Coulton plays to an audience full of nerds. What other concert could you go to where, during Paul and Storm's opening act, you have the audience enthusiastically mimicking pirates? They asked us to call and answer "Arrrr": "The ship sailed in to town, and every inn was full. Dejected Arrrr here! (Dejected Arrs come in).
"You guys are great. Who's your favorite robot?"
"Arrr2D2!" (This was practically loud enough to shake the room)
"The area of a circle?"
"Pi Arrr squared."
"Your favorite ancient mathematician?"
"Arrchimedes!" "Pytharrrrgarous!" "Mandelbrarrrrt?"
"Who yelled Mandelbrot? He's not ancient!"
(to which everyone giggled)
Later on, Coulton introduced
Code Monkey:
"I used to have a much worse job..." he began, only to be interrupted by an audience member:
"Bass player!"
(JoCo looks at his six-stringed guitar) "No, I mean, like... the bass has four strings. That's like only 2/3 of the work I currently do! I meant, I used to do software design. Code has a lot more strings than four."
(Universal audience groan)
When JoCo played "Mr. Fancy Pants" (a silly song about a man whose sole cheer in life is about having the most fancy pants), he played with a crazy looping/recording instrument, and he briefly segued into a looping theme for Super Mario brothers, which made everyone cheer. Hardcore geeks, we were.
Anyway, the high nerd contingent meant that we were fairly assured of sitting next to other nerds -- in this case, a pretty likable couple who happened to be visiting from DC, who both appreciated silliness and were bright. Friends for a night!
--
But the best thing about the concert is really that Coulton is good at humorously portraying the outsider's perspective, while still making you feel for his characters. He closed with "Skullcrusher Mountain," "I Crush Everything," "The Future Soon," "Re: Your Brains," (and then a totally awesome cover of They Might Be Giants' "Istanbul" for the encore).
"Skullcrusher Mountain" is a song about a Dr.

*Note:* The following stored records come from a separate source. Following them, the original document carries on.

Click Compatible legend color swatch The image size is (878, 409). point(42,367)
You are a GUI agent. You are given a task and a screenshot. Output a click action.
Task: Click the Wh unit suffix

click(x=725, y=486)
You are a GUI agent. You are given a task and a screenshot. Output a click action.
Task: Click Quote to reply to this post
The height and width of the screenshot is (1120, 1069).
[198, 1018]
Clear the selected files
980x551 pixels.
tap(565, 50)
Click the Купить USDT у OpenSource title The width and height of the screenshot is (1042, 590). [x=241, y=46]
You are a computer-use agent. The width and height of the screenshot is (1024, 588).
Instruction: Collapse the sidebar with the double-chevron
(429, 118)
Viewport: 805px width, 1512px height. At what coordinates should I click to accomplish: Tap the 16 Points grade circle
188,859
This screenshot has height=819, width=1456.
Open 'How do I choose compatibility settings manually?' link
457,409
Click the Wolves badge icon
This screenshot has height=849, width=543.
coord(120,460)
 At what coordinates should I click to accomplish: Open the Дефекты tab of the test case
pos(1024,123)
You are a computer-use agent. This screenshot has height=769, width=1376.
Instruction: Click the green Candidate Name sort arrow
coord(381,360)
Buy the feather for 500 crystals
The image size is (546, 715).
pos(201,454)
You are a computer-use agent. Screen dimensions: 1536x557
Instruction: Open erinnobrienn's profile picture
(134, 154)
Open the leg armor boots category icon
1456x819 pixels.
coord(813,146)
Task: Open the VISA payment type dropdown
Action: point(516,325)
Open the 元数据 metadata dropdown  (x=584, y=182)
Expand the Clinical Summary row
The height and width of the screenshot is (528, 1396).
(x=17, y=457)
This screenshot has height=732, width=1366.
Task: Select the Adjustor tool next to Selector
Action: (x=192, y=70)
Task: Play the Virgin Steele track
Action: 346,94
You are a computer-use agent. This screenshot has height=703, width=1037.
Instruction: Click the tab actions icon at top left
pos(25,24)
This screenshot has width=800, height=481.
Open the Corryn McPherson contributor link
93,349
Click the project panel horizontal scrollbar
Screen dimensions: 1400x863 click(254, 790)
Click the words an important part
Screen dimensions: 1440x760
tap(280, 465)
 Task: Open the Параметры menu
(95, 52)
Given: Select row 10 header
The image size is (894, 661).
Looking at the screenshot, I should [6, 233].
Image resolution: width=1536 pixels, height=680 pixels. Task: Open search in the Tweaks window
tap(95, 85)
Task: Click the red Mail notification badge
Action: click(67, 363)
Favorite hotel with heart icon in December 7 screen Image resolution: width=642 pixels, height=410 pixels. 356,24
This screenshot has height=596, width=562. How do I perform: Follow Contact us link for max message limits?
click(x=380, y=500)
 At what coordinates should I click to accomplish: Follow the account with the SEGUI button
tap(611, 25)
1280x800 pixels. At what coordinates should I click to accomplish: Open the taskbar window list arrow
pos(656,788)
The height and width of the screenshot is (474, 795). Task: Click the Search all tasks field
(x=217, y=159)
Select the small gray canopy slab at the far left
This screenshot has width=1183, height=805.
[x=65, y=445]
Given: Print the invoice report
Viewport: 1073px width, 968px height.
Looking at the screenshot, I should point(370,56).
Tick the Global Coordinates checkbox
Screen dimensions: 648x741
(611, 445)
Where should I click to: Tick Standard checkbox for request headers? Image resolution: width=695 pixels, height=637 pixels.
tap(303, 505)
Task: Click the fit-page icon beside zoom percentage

Frankenstein-ish character who tries to woo a girl by making her a "half monkey, half pony... you like monkies, you like ponies... maybe you don't like monsters so much? Maybe I used too many monkeys."
And the thing is, with "Skullcrusher" and with his other songs, you often sit there both laughing
and genuinely feeling empathy for the terribly lonely, socially isolated genius. Basically everyone who's been nerdy and ahead of the rest of the class knows that feeling of social isolation at some point. It's nice to bond over laughing about it.